--- The records ---
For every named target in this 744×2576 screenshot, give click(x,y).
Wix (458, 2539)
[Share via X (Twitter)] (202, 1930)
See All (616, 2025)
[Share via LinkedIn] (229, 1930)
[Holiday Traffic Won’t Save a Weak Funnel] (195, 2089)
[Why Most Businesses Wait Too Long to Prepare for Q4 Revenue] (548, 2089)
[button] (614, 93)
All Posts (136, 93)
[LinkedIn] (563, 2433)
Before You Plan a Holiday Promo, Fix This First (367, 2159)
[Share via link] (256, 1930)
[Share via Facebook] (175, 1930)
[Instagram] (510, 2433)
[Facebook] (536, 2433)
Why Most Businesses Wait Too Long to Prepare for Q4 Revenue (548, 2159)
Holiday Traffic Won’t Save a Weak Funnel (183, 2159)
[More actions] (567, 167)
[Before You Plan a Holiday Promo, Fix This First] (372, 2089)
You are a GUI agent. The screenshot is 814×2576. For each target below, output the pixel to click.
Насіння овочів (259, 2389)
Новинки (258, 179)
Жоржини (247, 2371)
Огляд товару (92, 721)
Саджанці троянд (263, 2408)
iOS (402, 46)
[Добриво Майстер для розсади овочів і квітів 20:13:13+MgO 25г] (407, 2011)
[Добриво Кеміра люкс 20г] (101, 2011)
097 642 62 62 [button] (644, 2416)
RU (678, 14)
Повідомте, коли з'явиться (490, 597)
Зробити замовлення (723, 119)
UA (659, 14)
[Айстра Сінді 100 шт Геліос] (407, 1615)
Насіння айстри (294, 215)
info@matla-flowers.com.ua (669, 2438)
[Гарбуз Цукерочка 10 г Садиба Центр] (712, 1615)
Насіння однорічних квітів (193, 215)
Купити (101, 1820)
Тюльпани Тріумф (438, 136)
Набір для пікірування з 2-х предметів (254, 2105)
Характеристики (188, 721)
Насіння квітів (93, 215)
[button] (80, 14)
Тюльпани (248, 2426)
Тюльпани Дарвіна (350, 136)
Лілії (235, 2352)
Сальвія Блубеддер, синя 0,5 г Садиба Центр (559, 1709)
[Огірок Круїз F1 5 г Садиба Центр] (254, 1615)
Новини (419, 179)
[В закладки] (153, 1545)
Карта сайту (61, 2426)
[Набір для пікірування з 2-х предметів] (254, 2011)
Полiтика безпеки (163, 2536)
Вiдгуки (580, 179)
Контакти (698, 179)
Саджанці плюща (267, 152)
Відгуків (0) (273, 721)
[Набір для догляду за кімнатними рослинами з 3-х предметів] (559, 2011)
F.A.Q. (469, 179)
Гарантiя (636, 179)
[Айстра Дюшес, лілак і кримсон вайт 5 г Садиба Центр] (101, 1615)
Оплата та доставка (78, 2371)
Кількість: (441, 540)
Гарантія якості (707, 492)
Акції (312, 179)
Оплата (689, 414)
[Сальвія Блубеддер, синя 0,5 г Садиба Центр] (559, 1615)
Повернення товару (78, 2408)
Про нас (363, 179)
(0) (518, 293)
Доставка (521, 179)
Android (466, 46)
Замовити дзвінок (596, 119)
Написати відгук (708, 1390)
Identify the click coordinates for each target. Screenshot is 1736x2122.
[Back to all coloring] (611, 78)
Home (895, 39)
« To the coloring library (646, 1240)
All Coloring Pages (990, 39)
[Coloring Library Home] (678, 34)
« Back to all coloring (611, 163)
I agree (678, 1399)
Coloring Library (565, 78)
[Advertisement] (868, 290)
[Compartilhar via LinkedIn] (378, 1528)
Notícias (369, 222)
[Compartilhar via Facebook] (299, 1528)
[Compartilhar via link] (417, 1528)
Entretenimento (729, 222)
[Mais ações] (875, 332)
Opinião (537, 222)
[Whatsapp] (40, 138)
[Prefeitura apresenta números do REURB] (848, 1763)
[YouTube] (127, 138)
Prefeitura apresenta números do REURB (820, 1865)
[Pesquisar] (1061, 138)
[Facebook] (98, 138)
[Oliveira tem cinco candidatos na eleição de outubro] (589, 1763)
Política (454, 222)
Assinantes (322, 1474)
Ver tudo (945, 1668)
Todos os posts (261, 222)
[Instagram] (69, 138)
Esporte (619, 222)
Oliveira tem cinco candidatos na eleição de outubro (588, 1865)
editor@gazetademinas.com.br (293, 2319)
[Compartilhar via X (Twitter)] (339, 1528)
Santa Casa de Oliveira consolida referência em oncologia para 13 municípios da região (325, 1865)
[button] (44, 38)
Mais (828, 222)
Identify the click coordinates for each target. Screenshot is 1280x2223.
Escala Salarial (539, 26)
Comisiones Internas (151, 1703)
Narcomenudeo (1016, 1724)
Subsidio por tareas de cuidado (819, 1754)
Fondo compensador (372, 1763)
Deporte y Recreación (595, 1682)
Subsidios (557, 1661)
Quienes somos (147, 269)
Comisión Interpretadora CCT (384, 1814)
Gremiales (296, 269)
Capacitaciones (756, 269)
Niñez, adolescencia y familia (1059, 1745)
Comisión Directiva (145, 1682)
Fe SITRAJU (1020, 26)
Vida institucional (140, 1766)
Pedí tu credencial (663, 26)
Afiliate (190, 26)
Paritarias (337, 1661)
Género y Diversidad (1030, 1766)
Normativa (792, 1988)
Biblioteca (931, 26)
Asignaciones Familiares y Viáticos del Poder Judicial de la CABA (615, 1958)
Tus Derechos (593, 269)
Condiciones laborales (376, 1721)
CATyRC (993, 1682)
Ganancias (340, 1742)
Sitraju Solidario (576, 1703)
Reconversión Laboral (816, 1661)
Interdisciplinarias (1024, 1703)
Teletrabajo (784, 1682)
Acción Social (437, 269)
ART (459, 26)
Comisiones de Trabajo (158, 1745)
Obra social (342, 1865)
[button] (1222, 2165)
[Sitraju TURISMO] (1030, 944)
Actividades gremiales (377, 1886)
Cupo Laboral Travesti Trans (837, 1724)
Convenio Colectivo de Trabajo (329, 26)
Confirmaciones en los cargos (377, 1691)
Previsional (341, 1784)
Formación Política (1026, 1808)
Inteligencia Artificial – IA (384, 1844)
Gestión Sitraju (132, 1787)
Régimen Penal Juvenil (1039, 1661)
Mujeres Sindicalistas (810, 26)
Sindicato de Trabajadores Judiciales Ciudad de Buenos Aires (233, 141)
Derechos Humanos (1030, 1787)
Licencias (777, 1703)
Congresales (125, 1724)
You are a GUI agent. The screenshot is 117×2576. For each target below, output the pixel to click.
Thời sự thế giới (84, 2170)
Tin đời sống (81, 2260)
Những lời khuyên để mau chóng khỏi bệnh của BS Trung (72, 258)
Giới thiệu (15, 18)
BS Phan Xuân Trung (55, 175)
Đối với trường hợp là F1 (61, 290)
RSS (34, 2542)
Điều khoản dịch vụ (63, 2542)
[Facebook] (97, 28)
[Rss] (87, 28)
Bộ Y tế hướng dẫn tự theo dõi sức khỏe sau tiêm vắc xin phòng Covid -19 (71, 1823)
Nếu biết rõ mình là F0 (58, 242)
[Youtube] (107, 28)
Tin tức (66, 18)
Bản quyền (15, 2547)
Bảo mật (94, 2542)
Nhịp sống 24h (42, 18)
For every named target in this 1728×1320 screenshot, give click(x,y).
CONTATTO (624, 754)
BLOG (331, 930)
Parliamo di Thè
---
## [Task details]
Where the listing above has a line with "RU (678, 14)", start there, and output every line exactly through the line with "Набір для пікірування з 2-х предметів (254, 2105)", which is also included.

## [Solution for this exercise]
RU (678, 14)
Повідомте, коли з'явиться (490, 597)
Зробити замовлення (723, 119)
UA (659, 14)
[Айстра Сінді 100 шт Геліос] (407, 1615)
Насіння айстри (294, 215)
info@matla-flowers.com.ua (669, 2438)
[Гарбуз Цукерочка 10 г Садиба Центр] (712, 1615)
Насіння однорічних квітів (193, 215)
Купити (101, 1820)
Тюльпани Тріумф (438, 136)
Набір для пікірування з 2-х предметів (254, 2105)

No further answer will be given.